* begin Provided entries *
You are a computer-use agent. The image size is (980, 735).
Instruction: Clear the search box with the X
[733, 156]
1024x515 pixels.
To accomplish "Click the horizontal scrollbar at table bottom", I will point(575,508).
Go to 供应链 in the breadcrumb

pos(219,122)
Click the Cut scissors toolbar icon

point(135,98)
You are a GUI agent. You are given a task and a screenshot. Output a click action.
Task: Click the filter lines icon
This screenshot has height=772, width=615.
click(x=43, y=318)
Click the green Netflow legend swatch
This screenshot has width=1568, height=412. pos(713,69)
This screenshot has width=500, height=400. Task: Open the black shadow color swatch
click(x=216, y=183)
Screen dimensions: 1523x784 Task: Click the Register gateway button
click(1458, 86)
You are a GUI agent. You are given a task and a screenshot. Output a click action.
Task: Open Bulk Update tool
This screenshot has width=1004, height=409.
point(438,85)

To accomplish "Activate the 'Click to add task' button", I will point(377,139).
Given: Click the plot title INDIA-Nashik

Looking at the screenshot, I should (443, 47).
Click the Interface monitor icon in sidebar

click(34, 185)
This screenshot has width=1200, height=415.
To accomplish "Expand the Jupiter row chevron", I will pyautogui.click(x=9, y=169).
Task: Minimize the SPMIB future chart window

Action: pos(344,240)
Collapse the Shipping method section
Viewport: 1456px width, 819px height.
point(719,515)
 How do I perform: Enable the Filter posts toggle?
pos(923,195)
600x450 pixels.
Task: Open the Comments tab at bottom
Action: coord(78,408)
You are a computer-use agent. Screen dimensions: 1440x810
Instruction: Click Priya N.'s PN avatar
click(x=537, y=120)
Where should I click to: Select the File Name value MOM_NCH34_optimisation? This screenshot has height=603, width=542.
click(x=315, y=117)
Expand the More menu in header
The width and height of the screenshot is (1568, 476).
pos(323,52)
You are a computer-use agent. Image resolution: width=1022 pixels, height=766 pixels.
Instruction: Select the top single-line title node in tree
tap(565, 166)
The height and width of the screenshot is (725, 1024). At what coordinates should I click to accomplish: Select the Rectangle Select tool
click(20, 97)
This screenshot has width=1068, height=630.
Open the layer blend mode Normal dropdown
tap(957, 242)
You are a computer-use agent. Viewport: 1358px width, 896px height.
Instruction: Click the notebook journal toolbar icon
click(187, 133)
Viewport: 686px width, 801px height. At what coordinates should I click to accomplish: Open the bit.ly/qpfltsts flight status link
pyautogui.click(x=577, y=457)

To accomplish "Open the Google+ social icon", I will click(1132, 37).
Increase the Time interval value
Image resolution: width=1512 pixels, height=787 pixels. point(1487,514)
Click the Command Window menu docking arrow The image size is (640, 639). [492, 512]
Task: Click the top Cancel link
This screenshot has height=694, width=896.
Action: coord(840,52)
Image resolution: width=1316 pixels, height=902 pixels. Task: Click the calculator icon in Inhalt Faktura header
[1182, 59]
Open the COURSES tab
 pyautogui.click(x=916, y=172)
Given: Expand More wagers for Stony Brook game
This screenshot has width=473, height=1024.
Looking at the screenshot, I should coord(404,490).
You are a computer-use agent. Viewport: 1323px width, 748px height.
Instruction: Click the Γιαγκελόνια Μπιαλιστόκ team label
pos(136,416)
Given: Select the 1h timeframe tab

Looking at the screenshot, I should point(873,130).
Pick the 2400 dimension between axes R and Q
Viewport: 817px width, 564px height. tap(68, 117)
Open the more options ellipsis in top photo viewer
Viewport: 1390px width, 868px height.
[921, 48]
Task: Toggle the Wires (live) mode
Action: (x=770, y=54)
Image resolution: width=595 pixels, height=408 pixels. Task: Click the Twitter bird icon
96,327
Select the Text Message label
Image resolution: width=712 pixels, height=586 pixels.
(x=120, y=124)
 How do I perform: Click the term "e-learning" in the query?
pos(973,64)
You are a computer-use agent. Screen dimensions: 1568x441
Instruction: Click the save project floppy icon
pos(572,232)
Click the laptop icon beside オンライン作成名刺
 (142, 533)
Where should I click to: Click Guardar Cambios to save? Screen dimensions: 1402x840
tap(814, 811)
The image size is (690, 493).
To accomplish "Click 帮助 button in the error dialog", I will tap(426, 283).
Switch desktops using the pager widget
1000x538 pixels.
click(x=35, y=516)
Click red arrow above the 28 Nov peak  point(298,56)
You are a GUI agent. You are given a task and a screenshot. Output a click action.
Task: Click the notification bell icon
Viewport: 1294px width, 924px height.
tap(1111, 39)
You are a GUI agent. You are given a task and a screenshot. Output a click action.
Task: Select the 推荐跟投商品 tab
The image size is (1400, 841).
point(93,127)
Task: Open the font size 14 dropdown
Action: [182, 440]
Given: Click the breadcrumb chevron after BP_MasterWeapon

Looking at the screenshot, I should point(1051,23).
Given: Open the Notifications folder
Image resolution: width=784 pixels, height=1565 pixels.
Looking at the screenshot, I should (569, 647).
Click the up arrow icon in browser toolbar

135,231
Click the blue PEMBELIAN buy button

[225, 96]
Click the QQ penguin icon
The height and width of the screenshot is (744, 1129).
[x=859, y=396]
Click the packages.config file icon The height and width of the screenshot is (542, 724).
* end Provided entries *
## Instructions for the task:
Tally the lines above that contain the word "what", and give only the number.

## Output for this exercise:
2